Les annonces de lancement de “néobanques vertes” (Tomorrow, Helios, Green-got, Onlyone, etc.) se sont récemment multipliées (cf Les Echos et La Tribune). Ces articles se basent sur les déclarations de ces acteurs. Je vous propose d’abord de mettre en perspective leur apparition dans la transformation plus globale du secteur financier. Cette transformation vers un système plus vertueux et plus durable, sur laquelle tout le monde (au moins en paroles) s’accorde, et qu’ont initié depuis plus de 30 ans les banques éthiques. Nous verrons le rôle positif que peuvent jouer ces “néobanques vertes”. Puis nous irons creuser un peu plus leurs modèles, et découvriront pourquoi, aujourd’hui, ce sont surtout des exemples de greenwashing.

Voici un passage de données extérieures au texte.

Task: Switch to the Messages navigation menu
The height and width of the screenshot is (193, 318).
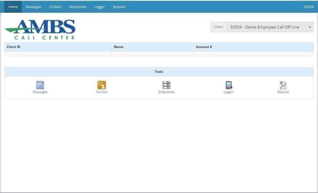Action: tap(33, 7)
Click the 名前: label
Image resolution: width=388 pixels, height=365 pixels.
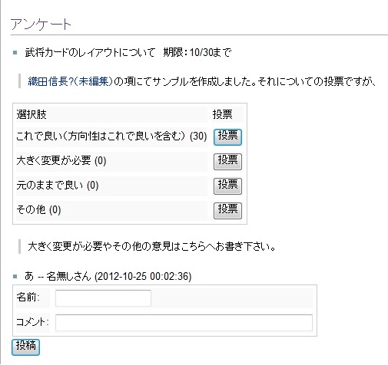click(x=28, y=298)
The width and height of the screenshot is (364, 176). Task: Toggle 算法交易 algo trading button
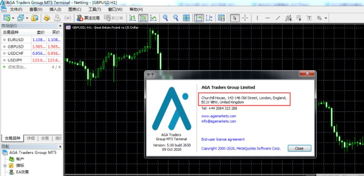(88, 18)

[Avertissement : je suis Directeur Financier de la Nef, et donc nécessairement biaisé sur des acteurs qui se positionnent sur un discours très proche de celui la Nef et les autres banques éthiques. Je suis bien entendu preneur de commentaires pour enrichir l’article et relever d’éventuelles erreurs ou nuances à apporter. Enfin, cet article est purement personnel et n’engage en rien la Nef.]

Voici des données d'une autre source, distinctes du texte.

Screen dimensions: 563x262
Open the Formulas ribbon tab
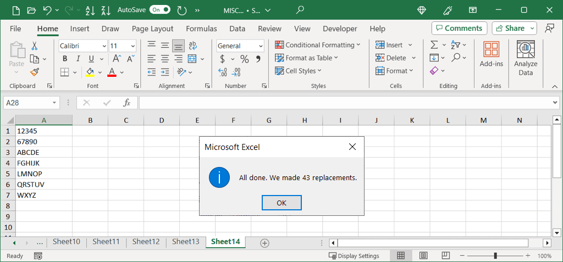tap(201, 29)
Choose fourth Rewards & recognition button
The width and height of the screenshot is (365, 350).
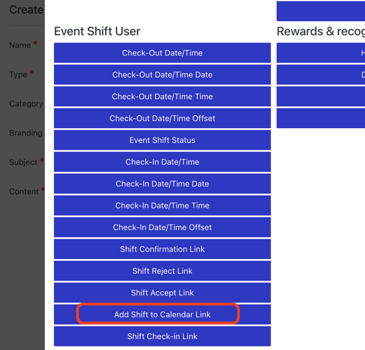tap(321, 118)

Les acteurs pionniers de la finance éthique ne suffiront pas à transformer notre système financier : les échéances sont trop courtes, les montants en jeu trop grands
Les banques éthiques ne financent que des projets à impact positif, et publient tous les prêts qu’elles font pour apporter une totale transparence à leurs épargnants. Elles militent depuis plus de 30 ans pour changer le système financier et économique vers une approche plus écologique et sociale (plus de détails ici)
Mais la plus grande banque éthique en Europe, Triodos, a 12 milliards de bilan. Les grands groupes français sont entre 1 000 et 2 000 milliards. La Nef a aujourd’hui un bilan dépassant les 600 millions d’euros. Même si elle est en très forte croissance (plus de 450 millions d’euros collectés entre 2016 et 2020), ce ne sera pas suffisant non plus.
Il faut donc transformer les gros acteurs en place.
D’abord par la réglementation, car ils ne bougeront pas sinon. L’autorégulation et les beaux discours, dans un contexte de pression actionnariale pour le rendement maximum, montrent chaque jour leurs limites. De nombreuses pistes de réglementation sont proposées, par Finance Watch par exemple.
Mais aussi en utilisant leur intérêt, celui de leurs dirigeants et actionnaires. Si de meilleures pratiques, reprises notamment aux acteurs de la finance éthique, leur permettent de conserver des parts de marché, de continuer à vendre ou d’avoir une meilleure image, ils bougeront.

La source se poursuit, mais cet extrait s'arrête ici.